Police in Lincoln, Nebraska, obtain GPS location info on telephones without demonstrating probable cause. GPS location information is rather more precise than cell tower location information, according to the ACLU.
Additionally, the ACLU notes that cellphone tracking has gotten so common that phone firms have manuals that explain to police what data the companies store, how much they require payment for access to info and what's needed for police to access it.
But some law enforcement agencies do seek warrants and possible cause before tracking phones. Police in the County of Hawaii, Hawaii, Wichita, Kansas and Lexington, Kentucky, do seek a warrant and probable cause.
The ACLU claims that if "police departments can protect both public safety and privacy by meeting the warrant and possible cause needs, then surely other agencies can as well."
The civil liberties organisation disagrees that mobile phone corporations have made transparency worse by hiding how long they store location information. For example, Run keeps tracking records for as many as two years and ATT maintains records from July 2008, according to the U.S. Office of Justice.
In a public letter to wireless carriers, the ACLU implores them to "stop customarily maintaining data about your customers' location history that you should happen to collect as a byproduct of how mobile technology works," and asks them to disclose how information is being kept and give purchasers more control over how their info is utilized.

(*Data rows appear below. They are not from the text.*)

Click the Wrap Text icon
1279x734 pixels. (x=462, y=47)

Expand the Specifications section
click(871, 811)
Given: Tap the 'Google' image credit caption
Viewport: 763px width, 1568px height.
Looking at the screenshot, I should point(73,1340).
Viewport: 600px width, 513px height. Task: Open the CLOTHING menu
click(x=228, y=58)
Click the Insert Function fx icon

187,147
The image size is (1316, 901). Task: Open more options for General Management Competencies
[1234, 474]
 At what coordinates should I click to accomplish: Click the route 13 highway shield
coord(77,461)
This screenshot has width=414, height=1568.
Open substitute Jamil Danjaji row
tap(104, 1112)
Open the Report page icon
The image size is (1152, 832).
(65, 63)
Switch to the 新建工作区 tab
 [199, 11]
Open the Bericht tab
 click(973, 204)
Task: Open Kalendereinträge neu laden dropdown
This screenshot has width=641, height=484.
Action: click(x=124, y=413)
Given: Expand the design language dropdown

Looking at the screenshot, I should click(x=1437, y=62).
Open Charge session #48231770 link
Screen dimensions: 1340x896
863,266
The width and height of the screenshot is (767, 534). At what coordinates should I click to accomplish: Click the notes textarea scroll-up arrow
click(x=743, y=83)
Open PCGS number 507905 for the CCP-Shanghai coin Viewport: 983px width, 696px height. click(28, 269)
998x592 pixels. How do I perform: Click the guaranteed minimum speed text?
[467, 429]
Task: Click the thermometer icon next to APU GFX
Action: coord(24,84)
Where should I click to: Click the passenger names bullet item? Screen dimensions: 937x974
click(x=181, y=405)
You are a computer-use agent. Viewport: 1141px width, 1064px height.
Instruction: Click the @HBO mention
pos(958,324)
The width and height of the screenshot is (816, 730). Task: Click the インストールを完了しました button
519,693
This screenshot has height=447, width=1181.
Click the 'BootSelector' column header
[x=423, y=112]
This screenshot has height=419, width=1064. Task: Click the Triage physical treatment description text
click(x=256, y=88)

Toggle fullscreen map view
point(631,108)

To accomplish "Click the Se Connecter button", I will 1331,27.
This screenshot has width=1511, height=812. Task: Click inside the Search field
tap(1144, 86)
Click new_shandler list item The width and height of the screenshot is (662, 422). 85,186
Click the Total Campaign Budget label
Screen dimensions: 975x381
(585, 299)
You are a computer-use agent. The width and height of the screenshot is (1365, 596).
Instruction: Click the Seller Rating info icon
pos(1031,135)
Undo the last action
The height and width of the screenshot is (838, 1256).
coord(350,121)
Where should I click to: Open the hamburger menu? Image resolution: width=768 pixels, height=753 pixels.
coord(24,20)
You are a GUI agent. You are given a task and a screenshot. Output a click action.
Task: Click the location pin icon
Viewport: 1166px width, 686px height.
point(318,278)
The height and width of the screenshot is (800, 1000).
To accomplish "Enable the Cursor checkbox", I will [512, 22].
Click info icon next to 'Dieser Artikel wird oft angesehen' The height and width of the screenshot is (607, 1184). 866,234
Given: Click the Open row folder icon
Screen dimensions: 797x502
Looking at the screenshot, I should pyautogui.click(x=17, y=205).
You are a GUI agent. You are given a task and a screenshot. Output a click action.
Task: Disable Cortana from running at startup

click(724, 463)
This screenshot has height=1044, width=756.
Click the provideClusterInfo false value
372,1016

The ACLU is not alone in its concern. Members of both chambers of Congress have introduced legislation that will require law enforcement agencies to obtain a warrant before tracking cellphone information. The act, known as the Geolocation Privacy and Surveillance ( GPS ) Act, has bipartisan support but hasn't yet moved out of board.
"Law enforcement, in my mind, has overstepped its bounds and thrown out lots of our 4th Amendment rights," said Utah Republican Rep. Jason Chaffetz.
Another effort is being manufactured by Vermont Democratic Sen. Patrick Leahy, to update the 1986 Electronic Communications Privacy Act ( ECPA ), which includes "a warrant need for realtime tracking, but not for historic location information."
"I think the American public deserves and expects a degree of personal privacy," asserted Chaffetz. "We in The United States do not work on a hypothesis of guilt."